_Exercise directions_. Nothing but an exact copy is wanted: the line with "[Profiel menu] (179, 9)" and each line after it in the data below, last line included.
(The data begins)
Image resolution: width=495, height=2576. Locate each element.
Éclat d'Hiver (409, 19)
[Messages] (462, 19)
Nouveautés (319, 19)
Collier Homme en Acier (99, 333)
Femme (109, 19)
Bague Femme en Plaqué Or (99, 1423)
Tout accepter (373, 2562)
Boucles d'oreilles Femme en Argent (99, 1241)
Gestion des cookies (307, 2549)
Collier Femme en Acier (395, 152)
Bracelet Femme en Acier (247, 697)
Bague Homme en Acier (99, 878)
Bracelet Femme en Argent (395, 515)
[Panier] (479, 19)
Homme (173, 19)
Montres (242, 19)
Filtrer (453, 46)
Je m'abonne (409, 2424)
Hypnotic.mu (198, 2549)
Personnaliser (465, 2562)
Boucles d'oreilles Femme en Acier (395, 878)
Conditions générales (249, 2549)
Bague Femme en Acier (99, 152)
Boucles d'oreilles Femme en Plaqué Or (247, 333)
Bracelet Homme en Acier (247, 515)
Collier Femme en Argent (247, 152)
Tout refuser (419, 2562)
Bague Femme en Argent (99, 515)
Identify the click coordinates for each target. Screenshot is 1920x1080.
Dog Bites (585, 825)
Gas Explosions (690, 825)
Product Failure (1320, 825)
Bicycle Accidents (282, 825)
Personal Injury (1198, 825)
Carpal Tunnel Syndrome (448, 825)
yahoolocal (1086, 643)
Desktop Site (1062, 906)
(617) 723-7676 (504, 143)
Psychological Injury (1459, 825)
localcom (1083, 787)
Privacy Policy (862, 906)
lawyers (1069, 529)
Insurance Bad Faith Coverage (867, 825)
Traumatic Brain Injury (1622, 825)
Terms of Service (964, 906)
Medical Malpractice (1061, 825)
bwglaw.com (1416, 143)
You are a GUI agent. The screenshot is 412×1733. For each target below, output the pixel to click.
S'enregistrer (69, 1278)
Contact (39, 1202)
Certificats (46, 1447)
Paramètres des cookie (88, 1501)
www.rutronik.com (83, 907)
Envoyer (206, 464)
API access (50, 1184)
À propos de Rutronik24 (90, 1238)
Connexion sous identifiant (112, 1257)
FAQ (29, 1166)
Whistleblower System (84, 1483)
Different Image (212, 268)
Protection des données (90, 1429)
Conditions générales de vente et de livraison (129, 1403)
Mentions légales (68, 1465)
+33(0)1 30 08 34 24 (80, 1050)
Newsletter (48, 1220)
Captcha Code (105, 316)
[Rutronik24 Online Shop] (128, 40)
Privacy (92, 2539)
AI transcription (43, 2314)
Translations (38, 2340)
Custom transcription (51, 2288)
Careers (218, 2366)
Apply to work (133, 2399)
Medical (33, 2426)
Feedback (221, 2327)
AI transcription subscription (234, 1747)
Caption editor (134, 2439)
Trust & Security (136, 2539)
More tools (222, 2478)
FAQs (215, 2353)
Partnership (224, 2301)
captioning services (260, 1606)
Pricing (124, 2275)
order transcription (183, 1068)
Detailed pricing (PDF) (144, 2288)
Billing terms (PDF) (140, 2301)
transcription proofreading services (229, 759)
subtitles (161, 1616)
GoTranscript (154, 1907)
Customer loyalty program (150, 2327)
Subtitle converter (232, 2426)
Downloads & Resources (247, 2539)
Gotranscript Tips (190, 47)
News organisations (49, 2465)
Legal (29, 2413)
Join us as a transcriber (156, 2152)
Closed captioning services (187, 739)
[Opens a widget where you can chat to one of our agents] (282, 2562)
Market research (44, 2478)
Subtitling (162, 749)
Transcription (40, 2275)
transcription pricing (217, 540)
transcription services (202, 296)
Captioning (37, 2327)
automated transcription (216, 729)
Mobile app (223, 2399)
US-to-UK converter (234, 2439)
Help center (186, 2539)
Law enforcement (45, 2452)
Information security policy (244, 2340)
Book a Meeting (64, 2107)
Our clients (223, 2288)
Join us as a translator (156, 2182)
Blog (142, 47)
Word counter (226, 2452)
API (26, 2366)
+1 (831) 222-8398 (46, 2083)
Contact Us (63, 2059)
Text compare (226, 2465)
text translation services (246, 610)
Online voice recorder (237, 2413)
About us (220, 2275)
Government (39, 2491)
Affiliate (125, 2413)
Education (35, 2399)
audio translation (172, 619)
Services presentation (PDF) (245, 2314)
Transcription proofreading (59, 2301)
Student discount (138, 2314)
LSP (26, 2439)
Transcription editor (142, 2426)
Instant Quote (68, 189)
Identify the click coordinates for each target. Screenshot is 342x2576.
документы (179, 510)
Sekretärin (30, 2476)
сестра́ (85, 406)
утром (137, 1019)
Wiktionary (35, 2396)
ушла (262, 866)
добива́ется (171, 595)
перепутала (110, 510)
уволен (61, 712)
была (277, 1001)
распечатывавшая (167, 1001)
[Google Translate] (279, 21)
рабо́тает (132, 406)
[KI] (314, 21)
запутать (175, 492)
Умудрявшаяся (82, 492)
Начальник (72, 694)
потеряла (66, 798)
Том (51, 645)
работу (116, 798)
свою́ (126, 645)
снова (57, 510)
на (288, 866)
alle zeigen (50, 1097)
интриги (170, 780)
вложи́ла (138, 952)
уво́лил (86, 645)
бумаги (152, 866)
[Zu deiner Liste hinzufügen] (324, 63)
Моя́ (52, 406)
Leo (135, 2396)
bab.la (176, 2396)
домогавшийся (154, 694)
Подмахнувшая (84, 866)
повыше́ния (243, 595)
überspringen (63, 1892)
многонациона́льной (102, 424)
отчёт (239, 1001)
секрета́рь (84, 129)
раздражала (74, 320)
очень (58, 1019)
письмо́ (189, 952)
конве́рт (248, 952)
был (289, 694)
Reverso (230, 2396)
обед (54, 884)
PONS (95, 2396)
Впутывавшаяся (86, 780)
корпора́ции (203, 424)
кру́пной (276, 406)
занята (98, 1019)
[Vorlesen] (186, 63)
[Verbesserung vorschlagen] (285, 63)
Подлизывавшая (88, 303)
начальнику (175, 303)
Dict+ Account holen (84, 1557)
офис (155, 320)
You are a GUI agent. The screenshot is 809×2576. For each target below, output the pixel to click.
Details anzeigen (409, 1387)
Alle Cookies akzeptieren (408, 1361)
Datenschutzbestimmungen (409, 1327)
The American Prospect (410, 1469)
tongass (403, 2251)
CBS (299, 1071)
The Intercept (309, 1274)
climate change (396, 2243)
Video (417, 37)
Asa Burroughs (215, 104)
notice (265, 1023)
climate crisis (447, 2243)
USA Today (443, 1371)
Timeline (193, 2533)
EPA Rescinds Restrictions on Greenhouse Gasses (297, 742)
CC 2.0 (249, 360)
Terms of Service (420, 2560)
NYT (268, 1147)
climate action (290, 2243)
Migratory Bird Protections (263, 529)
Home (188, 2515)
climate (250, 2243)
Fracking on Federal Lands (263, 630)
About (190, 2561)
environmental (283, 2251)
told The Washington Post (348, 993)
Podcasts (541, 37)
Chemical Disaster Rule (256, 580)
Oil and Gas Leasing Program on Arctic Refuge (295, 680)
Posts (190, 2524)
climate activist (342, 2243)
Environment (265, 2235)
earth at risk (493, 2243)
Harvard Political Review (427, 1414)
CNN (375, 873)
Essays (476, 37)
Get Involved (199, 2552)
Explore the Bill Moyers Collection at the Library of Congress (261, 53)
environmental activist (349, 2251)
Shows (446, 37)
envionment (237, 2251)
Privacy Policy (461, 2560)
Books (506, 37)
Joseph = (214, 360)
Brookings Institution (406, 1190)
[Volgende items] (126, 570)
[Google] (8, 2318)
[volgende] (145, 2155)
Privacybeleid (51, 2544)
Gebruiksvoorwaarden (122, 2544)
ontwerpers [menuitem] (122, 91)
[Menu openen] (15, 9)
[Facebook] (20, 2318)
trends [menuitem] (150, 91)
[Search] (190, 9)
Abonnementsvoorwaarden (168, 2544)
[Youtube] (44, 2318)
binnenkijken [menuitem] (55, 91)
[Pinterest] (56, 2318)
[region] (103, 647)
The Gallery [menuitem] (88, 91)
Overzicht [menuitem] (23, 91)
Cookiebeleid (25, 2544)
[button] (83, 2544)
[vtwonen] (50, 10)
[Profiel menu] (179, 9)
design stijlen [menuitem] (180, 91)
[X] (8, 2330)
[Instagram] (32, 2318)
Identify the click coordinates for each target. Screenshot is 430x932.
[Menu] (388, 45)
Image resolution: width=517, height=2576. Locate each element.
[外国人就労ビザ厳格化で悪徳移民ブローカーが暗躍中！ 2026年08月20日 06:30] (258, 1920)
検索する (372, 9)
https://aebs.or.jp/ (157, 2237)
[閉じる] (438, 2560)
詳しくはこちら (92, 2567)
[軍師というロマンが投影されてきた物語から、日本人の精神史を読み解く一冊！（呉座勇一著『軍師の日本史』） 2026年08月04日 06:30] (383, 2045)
(The data ends)
_Finished exercise_.
[Profiel menu] (179, 9)
design stijlen [menuitem] (180, 91)
[X] (8, 2330)
[Instagram] (32, 2318)
Identify the click coordinates for each target. Screenshot is 430x932.
[Menu] (388, 45)
Image resolution: width=517, height=2576. Locate each element.
[外国人就労ビザ厳格化で悪徳移民ブローカーが暗躍中！ 2026年08月20日 06:30] (258, 1920)
検索する (372, 9)
https://aebs.or.jp/ (157, 2237)
[閉じる] (438, 2560)
詳しくはこちら (92, 2567)
[軍師というロマンが投影されてきた物語から、日本人の精神史を読み解く一冊！（呉座勇一著『軍師の日本史』） 2026年08月04日 06:30] (383, 2045)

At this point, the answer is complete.